Castle Rock, New Zealand.

The bulk of my body weight rests on my left foot, which is wedged into a pocket in the rock up to the ball of the foot. Bent at the waist, my right hand presses against the rough rock providing enough friction to keep it in place. There is a slight outcrop against which the palm of my hand rests. Just below my waist, my right foot has found a hole in the rock just big enough to wedge my toes. My foot is at the upper extremes of what my flexibility will allow. It is too high to raise my body against. Searching the rock, my right middle finger finds what it’s looking for. A hole in rock about the diameter of a US quarter, deep enough to get a solitary finger in to the first knuckle. My left hand comes away from the rock as I slowly bend to the right to straighten my body and begin shifting my weight to my left foot. I’ll have to pull up on my right middle finger until my right foot can take the weight.
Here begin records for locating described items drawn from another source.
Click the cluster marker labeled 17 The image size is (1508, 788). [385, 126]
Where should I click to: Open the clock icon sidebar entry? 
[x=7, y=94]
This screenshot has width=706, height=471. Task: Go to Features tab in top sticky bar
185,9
The sequence goes off without difficulty. It should. This is the third time I’ve done this route. The first two times were with the rope above me. Now, it is below me. A fall now would only stop once I reached the bolt below me. It’s not terribly far, but it is disconcerting. Which it shouldn’t be. But this trip is the second time I’ve been on actual rock in a year. It’s the first time since I’ve been to the South Pole. The physical isn’t difficult. The physical feels good. We are climbing outside in the sun.
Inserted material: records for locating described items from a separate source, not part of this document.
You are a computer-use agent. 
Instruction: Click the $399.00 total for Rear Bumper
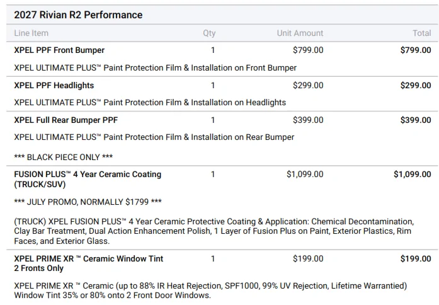(x=416, y=120)
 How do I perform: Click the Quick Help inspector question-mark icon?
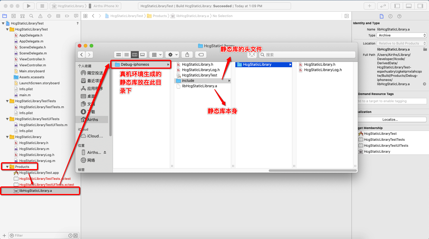point(399,16)
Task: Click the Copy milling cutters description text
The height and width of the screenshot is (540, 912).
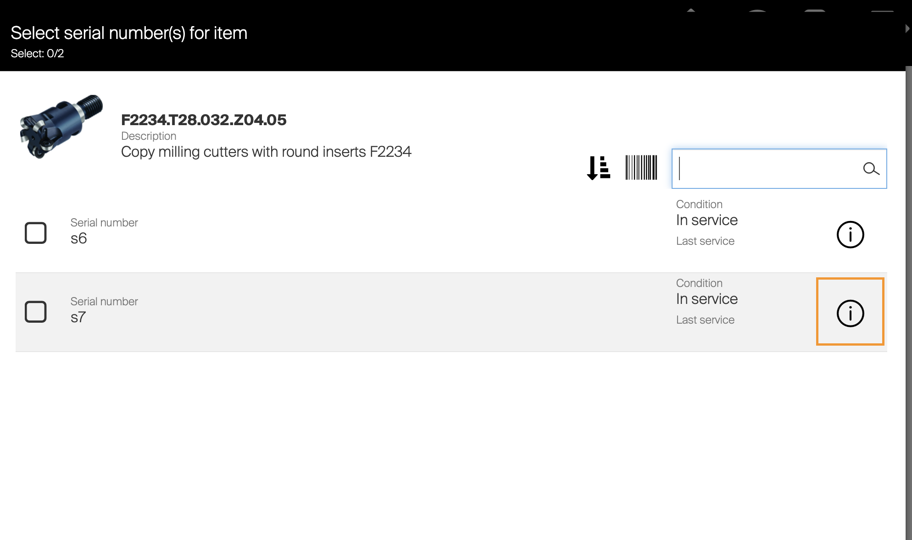Action: 266,152
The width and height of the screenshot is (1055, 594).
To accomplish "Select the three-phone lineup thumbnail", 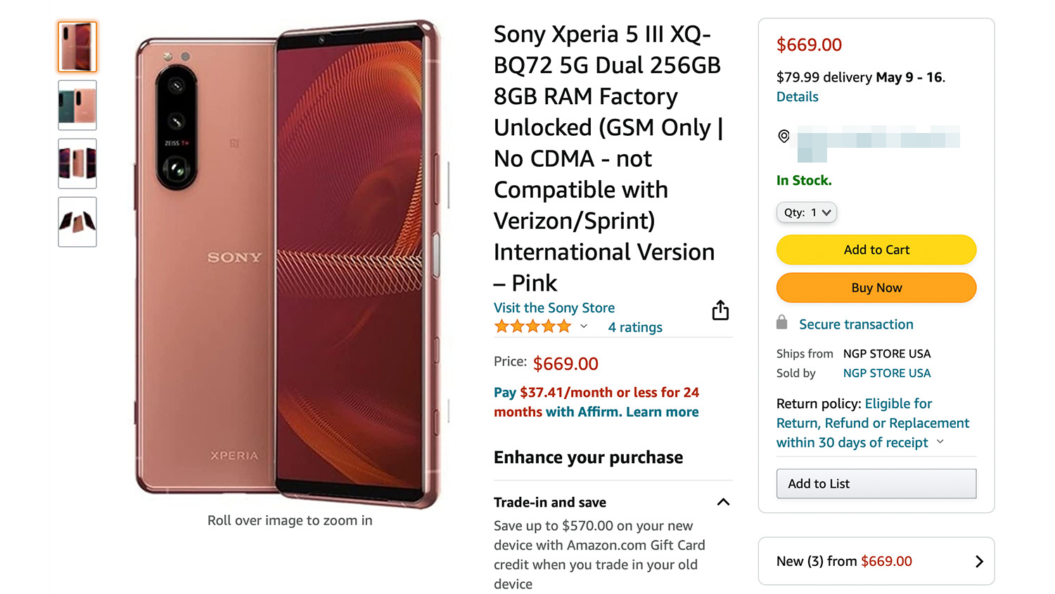I will coord(77,163).

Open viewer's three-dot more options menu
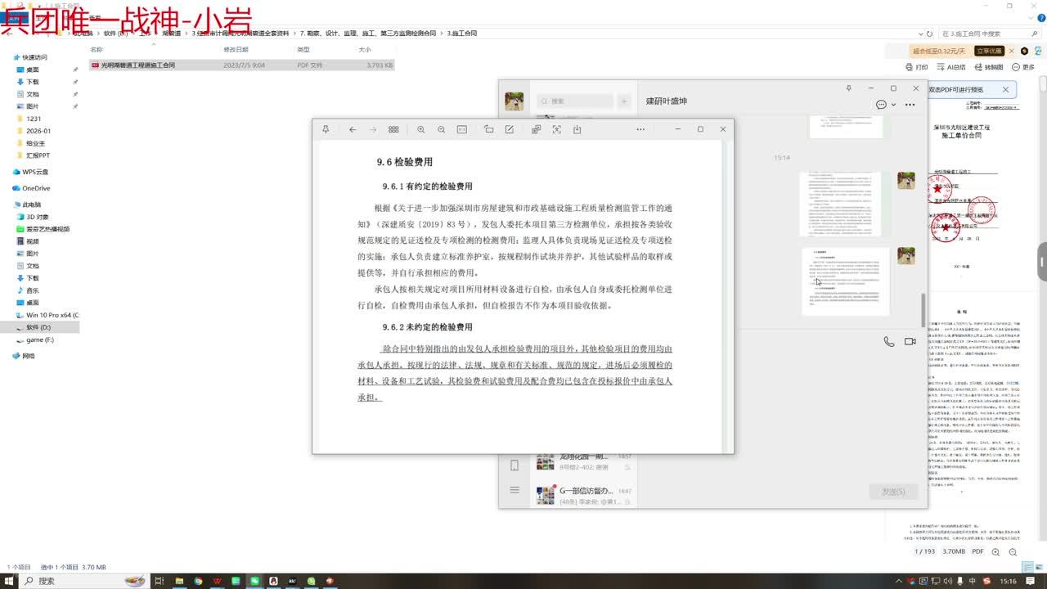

The mental is crushing. I should be able to run this sequence without terrible difficulty. I can do each move. Committing to not-quite-hanging on one finger is the hold up. The crux of the route is committing to getting off the ground. Once I start, I have to finish it. There are big, burly climbs coming up in the next 18 months. I have to get my head sorted out. This is the first step. My ability to commit, my confidence on the rock has been hampered by my year on the ice.

Joe flew down to New Zealand to meet me. We decided months ago that this was not going to be a “climbing trip” but a “New Zealand trip” with some climbing. Our home is a campervan. There is a stove, a fridge, a table and two beds. We have everything we need. It’s not exactly roughing it, but it isn’t exactly luxury. Where we sleep or start the day revolves around where we can find a bathroom. By this point, we’ve been in the van for a few days. We started climbing up in the northwest of New Zealand’s south island. The last few days were spent climbing cliffs that overlook the Tasman Sea. The sun becomes so overpowering about midday that we usually knock off and retire to the van for sandwiches. Even Joe was bested by the glare.

“Is this what it’s like to be Irish?!?!” he asks incredulously. Unintentionally, he has a beer in one hand and a bottle of sunscreen, SPF 50, in the other. While bitching about a sunburn.

“Yes. Yes it is.”

Unaccustomed to the ways of the pasty, he had failed to properly sunscreen up and had been burned. I, however, being entirely accustomed to the ways of the pasty, had properly lathered up.

And still burned. Not being exposed to the sunlight for a year will do that.

Despite our burns, we would not shy away from the sun. But I would go kayaking in a long sleeve shirt. But Joe would not learn. Kayaking got cut a wee bit short because he was turning lobster red. Fortunately, we could always hide in the van.